## Material provided:
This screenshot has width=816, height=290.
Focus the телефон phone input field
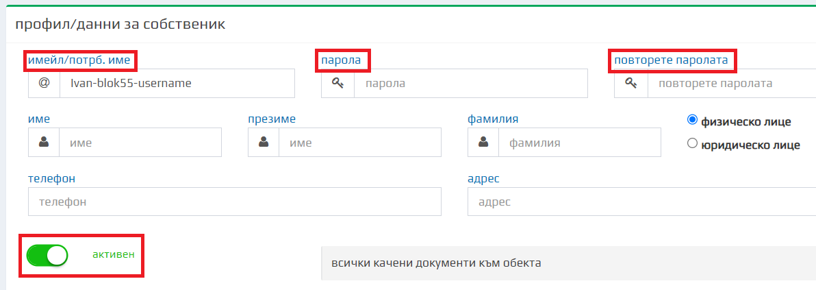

---

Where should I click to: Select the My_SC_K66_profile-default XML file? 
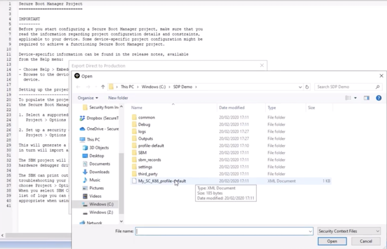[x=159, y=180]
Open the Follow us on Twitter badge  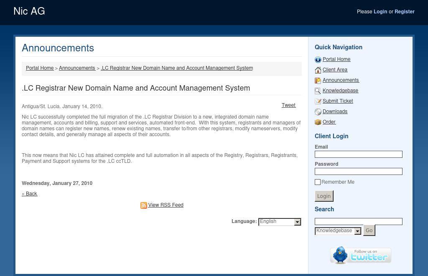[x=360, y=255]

---

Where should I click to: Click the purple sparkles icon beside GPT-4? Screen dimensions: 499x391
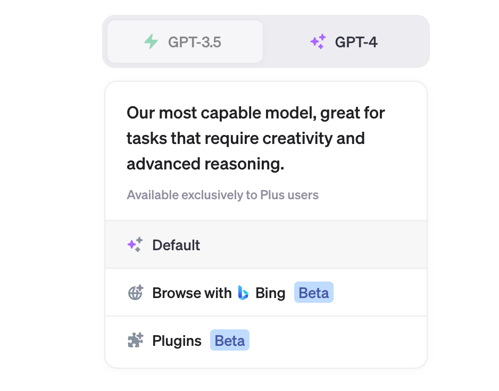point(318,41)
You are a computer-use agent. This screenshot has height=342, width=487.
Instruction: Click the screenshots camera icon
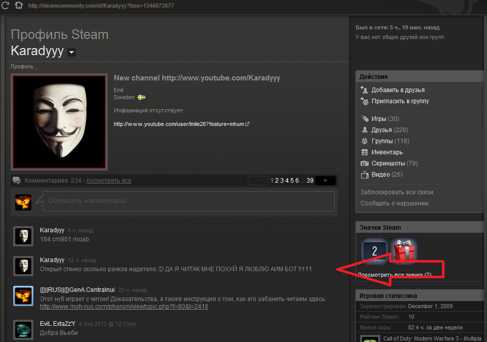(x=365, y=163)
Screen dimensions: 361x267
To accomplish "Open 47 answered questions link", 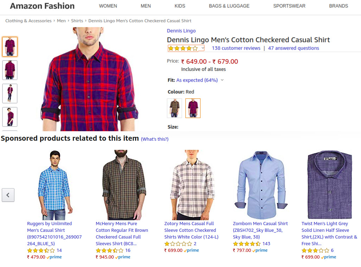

## Exercise goal:
Retype the listing lines that open with the line containing "This screenshot has width=816, height=290." and close with the line containing "Focus the телефон phone input field", with both of those lines included.

## Exercise solution:
This screenshot has width=816, height=290.
Focus the телефон phone input field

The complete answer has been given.